What exactly are we taking the exp weighted average of? The mean across all mini batches and using a single mean for batch norm??
rossman_data_clean does not work for me. it looks like it is using nb_008 which is a part of old fastai api
Is L1 regularization ever used for deep NNs?
Is batch norm only used for continuous variables? Why?
What are the best practices for determining your embedding sizes for each categorical variable?
No it’s used in pretty much every layer afterward if you look at the model.
This was answered before in this thread.
What can you do when your train loss stops decreasing? So you can’t get the model to overfit at all… do you change the batchnorm momentum, put less dropout, change weight decay?

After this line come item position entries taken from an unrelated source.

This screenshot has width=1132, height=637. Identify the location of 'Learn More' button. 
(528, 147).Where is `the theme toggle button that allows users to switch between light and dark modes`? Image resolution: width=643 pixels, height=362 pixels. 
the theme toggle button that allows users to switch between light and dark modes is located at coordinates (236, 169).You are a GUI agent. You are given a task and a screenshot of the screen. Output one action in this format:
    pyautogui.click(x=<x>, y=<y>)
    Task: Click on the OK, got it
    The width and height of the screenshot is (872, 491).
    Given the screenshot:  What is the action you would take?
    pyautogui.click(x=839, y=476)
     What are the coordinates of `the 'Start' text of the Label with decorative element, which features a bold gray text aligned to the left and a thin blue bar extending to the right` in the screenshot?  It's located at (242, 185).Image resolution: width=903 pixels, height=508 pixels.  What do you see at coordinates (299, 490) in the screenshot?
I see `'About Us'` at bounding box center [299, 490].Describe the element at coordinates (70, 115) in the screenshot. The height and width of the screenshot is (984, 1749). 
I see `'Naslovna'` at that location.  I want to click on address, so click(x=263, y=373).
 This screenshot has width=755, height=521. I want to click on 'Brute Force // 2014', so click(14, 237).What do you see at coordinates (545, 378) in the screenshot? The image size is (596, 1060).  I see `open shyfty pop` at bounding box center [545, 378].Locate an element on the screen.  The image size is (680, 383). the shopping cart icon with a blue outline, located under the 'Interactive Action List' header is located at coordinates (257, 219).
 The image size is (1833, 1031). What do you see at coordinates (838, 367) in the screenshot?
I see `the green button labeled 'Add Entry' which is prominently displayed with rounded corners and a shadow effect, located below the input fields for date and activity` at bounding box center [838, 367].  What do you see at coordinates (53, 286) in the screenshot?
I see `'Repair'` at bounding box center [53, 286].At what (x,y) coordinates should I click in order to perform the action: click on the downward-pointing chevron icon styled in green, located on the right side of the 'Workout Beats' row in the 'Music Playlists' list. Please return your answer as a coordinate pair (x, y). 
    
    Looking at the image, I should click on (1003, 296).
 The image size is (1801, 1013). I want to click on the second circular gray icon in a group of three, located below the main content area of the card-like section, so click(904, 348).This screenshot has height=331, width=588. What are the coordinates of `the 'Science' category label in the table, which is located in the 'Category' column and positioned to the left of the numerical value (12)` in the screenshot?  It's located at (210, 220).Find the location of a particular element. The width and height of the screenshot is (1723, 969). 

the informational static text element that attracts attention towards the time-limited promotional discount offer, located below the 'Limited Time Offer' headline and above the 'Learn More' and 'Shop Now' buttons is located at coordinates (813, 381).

I don’t know about that. Typically with random forests when you make trees from random samples, the individual trees perform worse than a tree trained on the entire dataset. The benefit of bootstrapping trees is when you ensemble several of them at once. With a neural network you’re not training multiple models that you later ensemble together.
Jeremy was talking about Bernoulli random variables specifically in the context of drop-out, in which you are either using an activation (multiply by 1) or dropping it completely (multiply by 0). We aren’t using a Bernoulli for our category predictions.
For example if you are trying to predict an intercept (i.e. and offset) then absolute error might be more important. If you are trying to predict a slope (i.e a scale factor) then fractional error would be more important.
Do we train on the original image as well as the augmented one?
Usually the p_affine and p_lighting are not 1, so sometimes your images are the original ones.
Is there any way in the docs (or elsewhere) to see what to do instead when certain commands / modules have been deprecated?
I feel obligated to say I don’t like cats. I’m just shamelessly trying to get people to read our docs by putting kittens in them.
What about using these kinds of data augmentation techniques on abstract images, like spectrograms?
What do you mean by afterward?
So if I train only one epoch, the network trains on only one version of the image (which could be an original or an augmented one)?
use Pandas, everybody loves Pandas
Is there an roc_auc metric that we can pass to a Learner
in case of an imbalanced classes in binary classification tasks?